Le point d'interrogation du titre reste entier une fois la dernière page refermée. Qui est renard bleu ? Et oui, qui ? Sans doute la femme-flic qui enrôle de force Jérémiah et Kurdy dans cette aventure, mais ce n'est pas sûr. Et ce n'est pas le seul des nombreux points d'interrogation que le lecteur peut accrocher à ses neurones. Pourtant le scénario fonctionne bien, et on a compris l'essentiel. La morale est sauve, puisque les méchants sont punis, et les victimes du côté des bons sont vengées.
Il y a dans ce tome de nombreux éléments qui ont un air de déjà vu, encore que c'était à l'époque où Hermann n'utilisait pas encore la couleur directe : par exemple Sue ressemble tellement à David, le black qui s'évade avec tante Martha dans "Les yeux de fer rouge" qu'elle est sûrement sa soeur. Gazoleen ressemble étrangement à la belle Priscillia dans "La ligne rouge" et d'autres encore. Pourtant l'auteur ne donne pas l'impression de faire du neuf avec du vieux, bien au contraire. C'est un sujet entièrement nouveau qui est abordé ici, celui de la pédophilie, et au delà de ça, de toutes les dépravations : bordels, jeux clandestins, trafic illicites et le reste. On a même droit à un ancien barman devenu prophète pour les gogos et qui se remplit les poches.
Il y a aussi de l'humour, dans ce tome, comme toujours avec des remarques écrites en petit sous les bulles des dialogues principaux, du sexe, de l'action, des passages à tabac, bref toute la panoplie d'une bien belle histoire de Jérémiah comme Hermann sait nous les servir régulièrement depuis plus de vingt ans (le premier tome "La nuit des rapaces" date de 1979). Et on ne s'en lasse pas.
De nouveau un tome très sombre... Mais c'est dans ce genre d'histoire que l'auteur nous livre ses meilleurs opus. Et celui-ci ne déroge pas à la règle. C'est violent, érotique parfois, pessimiste sur la nature humaine, pas beaucoup plus optimiste sur l'avenir de ceux qui gardent des idéaux... Bref, c'est un cocktail très fort, qui s'avale d'un trait et dont on ressent l'impact pendant un moment !
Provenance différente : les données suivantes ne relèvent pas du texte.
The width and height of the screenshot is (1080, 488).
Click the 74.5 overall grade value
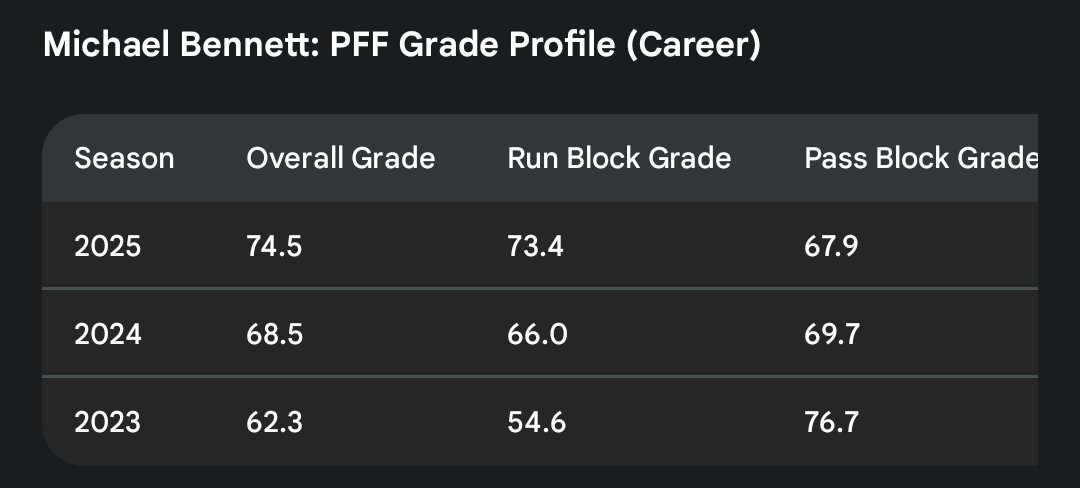pyautogui.click(x=274, y=246)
L'intrigue générale flirte avec les plus bas instincts de notre espèce. Et si le sujet de la pédophilie est abordé avec beaucoup de pudeur, ce n'est pas faute de nous montrer des salauds ! Le pire étant qu'a priori tous sont encore manipulés par plus vicieux qu'eux-mêmes... Les vies humaines (et a fortiori le respect des personnes) comptent peu dans de telles fanges. Et si nos héros s'en tirent une nouvelle fois sans bobos majeurs, c'est parce que leur vision de l'action n'est pas aussi globale que celle servie au lecteur !
Un mot sur les héros : Jeremiah a en grande partie abandonné sa naïveté initiale... Tendre l'autre joue, très peu pour lui aujourd'hui. Et quand on peut régler quelques comptes, il est moins diplomatique que par le passé ! Toutefois, côté femmes, il garde un petit coté fleur bleue. Et Kurdy dans tout ça : sa grande gueule l'aura privé de la majeure partie de l'action... Notons qu'il change de look l'espace de quelques planches (mais Kurdy sans sa tresse est-il bien Kurdy ?)
Quant aux dessins, je ne sais plus quelles expressions utiliser pour le décrire, sans tomber dans la répétition, ni aligner une succession de superlatifs qui certes rendront hommage au niveau atteint, mais qui risqueraient de lasser... Il faut le voir pour le comprendre !
Hermann, scénariste et dessinateur rappelons-le, est décidement un grand artiste.
L'univers post-atomique dans lequel évoluent Jérémiah et son pote Kurdy s'adapte aux progrès techniques. On y trouve maintenant des GSM, ce qui n'existait pas lors du lancement de la série en 1979.
Comme d'habitude, pourrait-on dire, Hermann fait encore montre d'une puissance graphique à l'intensité narrative. Sa technique de couleur directe est également toujours d'application.
Un album dur, pénétrant, dans la continuité de la saga ; dans un monde qui -tout compte fait- n'est pas si éloigné du nôtre.